The council infrastructure is wired up and unit-tested. Running it against the v3.2 question banks costs an estimated $4–8 — twice the panel cost, because each member is called twice. We have not spent it yet at the time of this writing; the OpenRouter balance is empty. The single command that closes the loop is scripts/regrade_with_council.py. When it runs, the per-row output will record both rounds, both reasonings, the verdict movements, and the per-row agreement metrics, and the summary file will surface the deliberation_impact and agreement_lift at the run level. None of that will be hidden in a footnote.
The deeper lesson, the one we want this section to be the load-bearing piece of the article: a benchmark is only as honest as its judges. If the judge is downstream of the same training pipeline as a model under test, the benchmark is partially measuring that pipeline's self-recognition rather than the property the benchmark claims to measure. The fix is not to find the one perfect judge — there is no such thing — but to assemble a council from disjoint sources, let it deliberate transparently, and disclose the inter-judge dynamics as part of the headline number, not as a footnote. Bootstrap confidence intervals are now computed and surfaced on every probe, also, because at sample sizes of 30 to 50 items per probe the difference between the third and fourth ranked model is usually inside the noise.

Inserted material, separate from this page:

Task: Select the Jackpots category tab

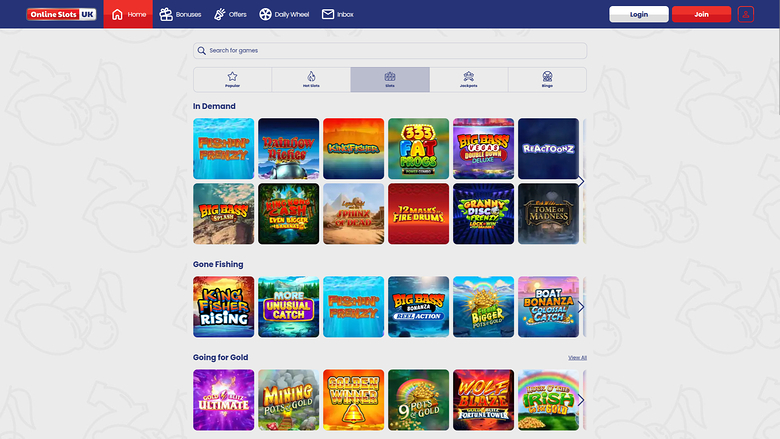Action: pyautogui.click(x=468, y=80)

We were reporting three decimal places like they were meaningful. They were not.
What we are publishing is not the final word. It is a benchmark that has now disclosed its own grader bias, computed the leave-one-out sensitivity for free, and shipped the code to run a deliberative council as soon as anyone has the budget. That is the bar an honesty benchmark needs to clear before it can ask honesty of anyone else.
NEO does not need a new model to be useful. It needs a community of researchers, developers, and users willing to admit that the problem the field is scaling past is the problem that matters most. Capability without calibration is a very fast way to produce confident nonsense at a civilizational scale. We have built enough capability. It is time to start scoring the other thing.